=== Entries from a pointing dataset ===

• • • •

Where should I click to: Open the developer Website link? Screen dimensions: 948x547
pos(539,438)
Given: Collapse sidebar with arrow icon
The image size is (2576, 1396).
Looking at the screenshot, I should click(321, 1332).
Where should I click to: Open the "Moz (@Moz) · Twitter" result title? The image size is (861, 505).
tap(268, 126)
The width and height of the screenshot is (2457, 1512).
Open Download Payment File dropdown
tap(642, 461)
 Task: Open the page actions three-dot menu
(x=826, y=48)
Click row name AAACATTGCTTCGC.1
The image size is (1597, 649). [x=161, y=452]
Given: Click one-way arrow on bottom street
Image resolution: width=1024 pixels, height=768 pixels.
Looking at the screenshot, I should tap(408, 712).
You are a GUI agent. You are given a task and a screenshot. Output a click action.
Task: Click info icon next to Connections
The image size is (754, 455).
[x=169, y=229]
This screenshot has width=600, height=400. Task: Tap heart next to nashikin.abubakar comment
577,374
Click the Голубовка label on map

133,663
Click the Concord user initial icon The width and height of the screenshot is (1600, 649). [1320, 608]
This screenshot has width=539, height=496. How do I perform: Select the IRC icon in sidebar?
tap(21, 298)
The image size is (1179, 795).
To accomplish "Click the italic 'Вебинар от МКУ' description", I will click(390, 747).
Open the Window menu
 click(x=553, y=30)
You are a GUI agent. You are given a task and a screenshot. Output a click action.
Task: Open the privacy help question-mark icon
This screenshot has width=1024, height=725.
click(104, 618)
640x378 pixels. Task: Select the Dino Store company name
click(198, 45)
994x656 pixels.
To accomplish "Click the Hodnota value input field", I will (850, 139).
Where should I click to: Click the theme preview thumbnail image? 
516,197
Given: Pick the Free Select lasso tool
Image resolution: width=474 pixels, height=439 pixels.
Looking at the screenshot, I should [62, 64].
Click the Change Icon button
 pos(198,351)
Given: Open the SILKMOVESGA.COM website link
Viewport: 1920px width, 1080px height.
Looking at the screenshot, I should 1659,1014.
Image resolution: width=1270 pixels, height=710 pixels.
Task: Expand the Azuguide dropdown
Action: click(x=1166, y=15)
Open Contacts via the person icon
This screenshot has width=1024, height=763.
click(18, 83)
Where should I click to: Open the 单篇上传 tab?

• • • •

=== Given problem ===
Copy out every entry above, reproducing each line without alteration.

=== Full solution ===
Where should I click to: Open the developer Website link? Screen dimensions: 948x547
pos(539,438)
Given: Collapse sidebar with arrow icon
The image size is (2576, 1396).
Looking at the screenshot, I should click(321, 1332).
Where should I click to: Open the "Moz (@Moz) · Twitter" result title? The image size is (861, 505).
tap(268, 126)
The width and height of the screenshot is (2457, 1512).
Open Download Payment File dropdown
tap(642, 461)
 Task: Open the page actions three-dot menu
(x=826, y=48)
Click row name AAACATTGCTTCGC.1
The image size is (1597, 649). [x=161, y=452]
Given: Click one-way arrow on bottom street
Image resolution: width=1024 pixels, height=768 pixels.
Looking at the screenshot, I should tap(408, 712).
You are a GUI agent. You are given a task and a screenshot. Output a click action.
Task: Click info icon next to Connections
The image size is (754, 455).
[x=169, y=229]
This screenshot has width=600, height=400. Task: Tap heart next to nashikin.abubakar comment
577,374
Click the Голубовка label on map

133,663
Click the Concord user initial icon The width and height of the screenshot is (1600, 649). [1320, 608]
This screenshot has width=539, height=496. How do I perform: Select the IRC icon in sidebar?
tap(21, 298)
The image size is (1179, 795).
To accomplish "Click the italic 'Вебинар от МКУ' description", I will click(390, 747).
Open the Window menu
 click(x=553, y=30)
You are a GUI agent. You are given a task and a screenshot. Output a click action.
Task: Open the privacy help question-mark icon
This screenshot has width=1024, height=725.
click(104, 618)
640x378 pixels. Task: Select the Dino Store company name
click(198, 45)
994x656 pixels.
To accomplish "Click the Hodnota value input field", I will (850, 139).
Where should I click to: Click the theme preview thumbnail image? 
516,197
Given: Pick the Free Select lasso tool
Image resolution: width=474 pixels, height=439 pixels.
Looking at the screenshot, I should [62, 64].
Click the Change Icon button
 pos(198,351)
Given: Open the SILKMOVESGA.COM website link
Viewport: 1920px width, 1080px height.
Looking at the screenshot, I should 1659,1014.
Image resolution: width=1270 pixels, height=710 pixels.
Task: Expand the Azuguide dropdown
Action: click(x=1166, y=15)
Open Contacts via the person icon
This screenshot has width=1024, height=763.
click(18, 83)
Where should I click to: Open the 单篇上传 tab?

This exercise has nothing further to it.